Salbutamol treatment in a patient with hyperkalaemic periodic paralysis due to a mutation in the skeletal muscle sodium channel gene (SCN4A)
- aDepartment of Clinical Neurology, bDepartment of Clinical Neurophysiology, Institute of Neurology, Queen Square, London, UK
- Dr MG Hanna, Neurogenetics section, Department of Clinical Neurology, Institute of Neurology, Queen Square, London WCIN 3BG, UK. Fax 0044 171 278 5616; email mhanna{at}ion.ucl.ac.uk
- Received 17 September 1997
- Revised 24 November 1997
- Accepted 25 November 1997
Abstract
A 35 year old woman with clinical features of hyperkalaemic periodic paralysis confirmed on provocative exercise testing was investigated.
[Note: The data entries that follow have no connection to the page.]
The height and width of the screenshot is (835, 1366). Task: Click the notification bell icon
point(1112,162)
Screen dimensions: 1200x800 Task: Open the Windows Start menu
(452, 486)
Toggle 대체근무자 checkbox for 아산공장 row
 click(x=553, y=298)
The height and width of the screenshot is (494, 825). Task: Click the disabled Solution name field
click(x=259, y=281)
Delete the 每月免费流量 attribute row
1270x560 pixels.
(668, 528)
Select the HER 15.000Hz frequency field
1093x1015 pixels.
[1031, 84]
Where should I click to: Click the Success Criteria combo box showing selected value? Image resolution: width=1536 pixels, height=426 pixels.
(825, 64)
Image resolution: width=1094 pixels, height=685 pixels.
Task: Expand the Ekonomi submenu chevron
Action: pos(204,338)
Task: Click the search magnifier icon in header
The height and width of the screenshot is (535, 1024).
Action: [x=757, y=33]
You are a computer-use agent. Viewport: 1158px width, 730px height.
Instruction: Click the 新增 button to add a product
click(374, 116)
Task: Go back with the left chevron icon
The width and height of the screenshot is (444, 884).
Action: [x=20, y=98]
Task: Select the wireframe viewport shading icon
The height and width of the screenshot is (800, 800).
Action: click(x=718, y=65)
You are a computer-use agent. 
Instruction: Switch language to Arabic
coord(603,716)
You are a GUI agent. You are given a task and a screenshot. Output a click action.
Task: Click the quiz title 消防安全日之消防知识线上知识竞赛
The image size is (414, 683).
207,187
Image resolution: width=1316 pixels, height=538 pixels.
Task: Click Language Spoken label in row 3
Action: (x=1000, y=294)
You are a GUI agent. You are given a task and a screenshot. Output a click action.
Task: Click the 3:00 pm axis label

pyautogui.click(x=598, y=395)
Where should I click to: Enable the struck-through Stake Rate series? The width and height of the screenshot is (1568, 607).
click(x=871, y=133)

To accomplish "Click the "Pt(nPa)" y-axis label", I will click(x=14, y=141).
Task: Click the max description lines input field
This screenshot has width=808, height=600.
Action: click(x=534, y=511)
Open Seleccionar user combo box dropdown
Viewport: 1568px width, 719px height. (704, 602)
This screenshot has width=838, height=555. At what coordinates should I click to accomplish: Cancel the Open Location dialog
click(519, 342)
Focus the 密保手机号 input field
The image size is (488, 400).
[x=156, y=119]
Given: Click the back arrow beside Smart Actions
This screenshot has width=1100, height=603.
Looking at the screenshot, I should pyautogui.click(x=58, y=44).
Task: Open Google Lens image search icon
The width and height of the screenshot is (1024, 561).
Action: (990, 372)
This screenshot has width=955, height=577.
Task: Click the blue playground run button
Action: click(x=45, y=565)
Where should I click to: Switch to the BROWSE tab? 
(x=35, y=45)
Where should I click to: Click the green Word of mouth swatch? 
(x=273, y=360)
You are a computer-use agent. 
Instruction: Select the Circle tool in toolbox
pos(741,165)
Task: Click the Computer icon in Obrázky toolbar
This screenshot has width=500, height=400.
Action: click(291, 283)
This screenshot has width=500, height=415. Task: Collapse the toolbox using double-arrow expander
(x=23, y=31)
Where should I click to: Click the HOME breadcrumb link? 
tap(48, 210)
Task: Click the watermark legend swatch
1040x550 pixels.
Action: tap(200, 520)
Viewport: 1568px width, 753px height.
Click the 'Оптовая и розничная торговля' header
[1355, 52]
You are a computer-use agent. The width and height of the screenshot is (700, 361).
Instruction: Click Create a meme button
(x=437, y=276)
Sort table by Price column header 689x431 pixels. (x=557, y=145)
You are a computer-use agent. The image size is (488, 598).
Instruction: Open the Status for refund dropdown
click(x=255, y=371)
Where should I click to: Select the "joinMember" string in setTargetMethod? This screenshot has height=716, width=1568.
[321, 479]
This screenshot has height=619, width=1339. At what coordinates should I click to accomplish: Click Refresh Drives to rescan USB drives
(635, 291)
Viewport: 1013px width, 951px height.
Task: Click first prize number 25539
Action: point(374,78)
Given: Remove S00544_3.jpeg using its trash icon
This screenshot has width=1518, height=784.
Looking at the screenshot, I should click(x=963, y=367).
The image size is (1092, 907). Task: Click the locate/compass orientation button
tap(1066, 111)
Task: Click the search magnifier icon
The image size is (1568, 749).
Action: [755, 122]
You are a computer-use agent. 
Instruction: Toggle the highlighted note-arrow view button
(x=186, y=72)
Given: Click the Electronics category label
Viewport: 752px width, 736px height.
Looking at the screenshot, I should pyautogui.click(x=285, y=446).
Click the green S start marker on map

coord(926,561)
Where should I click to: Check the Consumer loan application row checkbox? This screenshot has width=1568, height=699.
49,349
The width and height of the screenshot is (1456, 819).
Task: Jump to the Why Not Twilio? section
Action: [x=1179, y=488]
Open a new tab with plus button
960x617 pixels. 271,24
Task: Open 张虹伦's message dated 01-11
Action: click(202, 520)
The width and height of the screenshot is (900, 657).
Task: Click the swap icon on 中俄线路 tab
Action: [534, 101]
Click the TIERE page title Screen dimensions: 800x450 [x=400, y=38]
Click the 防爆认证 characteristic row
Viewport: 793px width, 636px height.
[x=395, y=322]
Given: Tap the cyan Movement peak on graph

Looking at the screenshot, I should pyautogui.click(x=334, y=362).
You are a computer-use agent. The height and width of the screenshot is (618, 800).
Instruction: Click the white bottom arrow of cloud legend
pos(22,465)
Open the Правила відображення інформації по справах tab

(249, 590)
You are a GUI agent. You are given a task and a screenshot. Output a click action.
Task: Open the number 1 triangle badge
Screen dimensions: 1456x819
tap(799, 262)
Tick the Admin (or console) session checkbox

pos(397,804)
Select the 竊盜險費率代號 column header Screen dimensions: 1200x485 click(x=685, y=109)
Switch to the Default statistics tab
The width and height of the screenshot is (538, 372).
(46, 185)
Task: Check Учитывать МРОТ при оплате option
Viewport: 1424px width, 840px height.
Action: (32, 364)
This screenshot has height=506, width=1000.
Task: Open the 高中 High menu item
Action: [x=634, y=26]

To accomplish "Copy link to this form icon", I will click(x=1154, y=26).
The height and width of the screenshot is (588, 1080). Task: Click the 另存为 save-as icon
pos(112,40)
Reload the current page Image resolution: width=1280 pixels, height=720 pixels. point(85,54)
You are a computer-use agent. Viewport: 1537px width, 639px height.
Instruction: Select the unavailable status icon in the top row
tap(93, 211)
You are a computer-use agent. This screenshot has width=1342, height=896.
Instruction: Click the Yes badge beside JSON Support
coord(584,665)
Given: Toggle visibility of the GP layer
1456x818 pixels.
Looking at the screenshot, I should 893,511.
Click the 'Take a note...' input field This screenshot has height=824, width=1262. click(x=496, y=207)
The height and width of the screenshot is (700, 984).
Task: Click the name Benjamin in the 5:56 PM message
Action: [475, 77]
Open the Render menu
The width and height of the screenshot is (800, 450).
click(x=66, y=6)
DNA sequence analysis of the gene for the α-subunit of the skeletal muscle voltage gated sodium channel (SCN4A) on chromosome 17q23 identified a point mutation at nucleotide position 2188. This results in a threonine to methionine substitution at amino acid position 704. The patient was intolerant of diuretic medication but showed a striking clinical and electrophysiological improvement with salbutamol therapy. Treatment with β-adrenergic agents should be considered in patients with hyperkalaemic periodic paralysis who are intolerant of, or resistant to, diuretic medications.